(Stored records)
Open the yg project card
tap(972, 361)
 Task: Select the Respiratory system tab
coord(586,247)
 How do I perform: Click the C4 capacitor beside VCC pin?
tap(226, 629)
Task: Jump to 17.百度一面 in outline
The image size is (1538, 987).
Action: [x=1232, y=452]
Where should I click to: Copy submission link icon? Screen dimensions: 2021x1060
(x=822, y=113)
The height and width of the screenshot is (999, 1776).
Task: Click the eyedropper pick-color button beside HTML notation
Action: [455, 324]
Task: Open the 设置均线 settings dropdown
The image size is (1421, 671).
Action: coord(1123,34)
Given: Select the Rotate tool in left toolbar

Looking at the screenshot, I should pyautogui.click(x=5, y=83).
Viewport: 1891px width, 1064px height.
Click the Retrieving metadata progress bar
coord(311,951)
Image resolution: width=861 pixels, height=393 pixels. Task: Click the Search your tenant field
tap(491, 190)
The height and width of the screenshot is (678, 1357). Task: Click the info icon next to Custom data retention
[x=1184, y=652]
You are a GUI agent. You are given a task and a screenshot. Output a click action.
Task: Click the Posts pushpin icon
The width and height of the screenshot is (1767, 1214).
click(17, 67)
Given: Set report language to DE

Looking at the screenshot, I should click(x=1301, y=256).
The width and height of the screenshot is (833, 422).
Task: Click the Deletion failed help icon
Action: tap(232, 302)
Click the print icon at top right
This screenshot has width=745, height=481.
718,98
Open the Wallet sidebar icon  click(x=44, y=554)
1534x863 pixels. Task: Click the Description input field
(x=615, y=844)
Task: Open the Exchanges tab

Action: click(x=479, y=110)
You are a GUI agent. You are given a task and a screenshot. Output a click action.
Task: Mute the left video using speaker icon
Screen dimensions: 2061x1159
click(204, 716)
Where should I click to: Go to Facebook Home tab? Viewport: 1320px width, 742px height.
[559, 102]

(Brief)
Could you print all of the entries again exactly as they stand?

(Your solution)
Open the yg project card
tap(972, 361)
 Task: Select the Respiratory system tab
coord(586,247)
 How do I perform: Click the C4 capacitor beside VCC pin?
tap(226, 629)
Task: Jump to 17.百度一面 in outline
The image size is (1538, 987).
Action: [x=1232, y=452]
Where should I click to: Copy submission link icon? Screen dimensions: 2021x1060
(x=822, y=113)
The height and width of the screenshot is (999, 1776).
Task: Click the eyedropper pick-color button beside HTML notation
Action: [455, 324]
Task: Open the 设置均线 settings dropdown
The image size is (1421, 671).
Action: coord(1123,34)
Given: Select the Rotate tool in left toolbar

Looking at the screenshot, I should pyautogui.click(x=5, y=83).
Viewport: 1891px width, 1064px height.
Click the Retrieving metadata progress bar
coord(311,951)
Image resolution: width=861 pixels, height=393 pixels. Task: Click the Search your tenant field
tap(491, 190)
The height and width of the screenshot is (678, 1357). Task: Click the info icon next to Custom data retention
[x=1184, y=652]
You are a GUI agent. You are given a task and a screenshot. Output a click action.
Task: Click the Posts pushpin icon
The width and height of the screenshot is (1767, 1214).
click(17, 67)
Given: Set report language to DE

Looking at the screenshot, I should click(x=1301, y=256).
The width and height of the screenshot is (833, 422).
Task: Click the Deletion failed help icon
Action: tap(232, 302)
Click the print icon at top right
This screenshot has width=745, height=481.
718,98
Open the Wallet sidebar icon  click(x=44, y=554)
1534x863 pixels. Task: Click the Description input field
(x=615, y=844)
Task: Open the Exchanges tab

Action: click(x=479, y=110)
You are a GUI agent. You are given a task and a screenshot. Output a click action.
Task: Mute the left video using speaker icon
Screen dimensions: 2061x1159
click(204, 716)
Where should I click to: Go to Facebook Home tab? Viewport: 1320px width, 742px height.
[559, 102]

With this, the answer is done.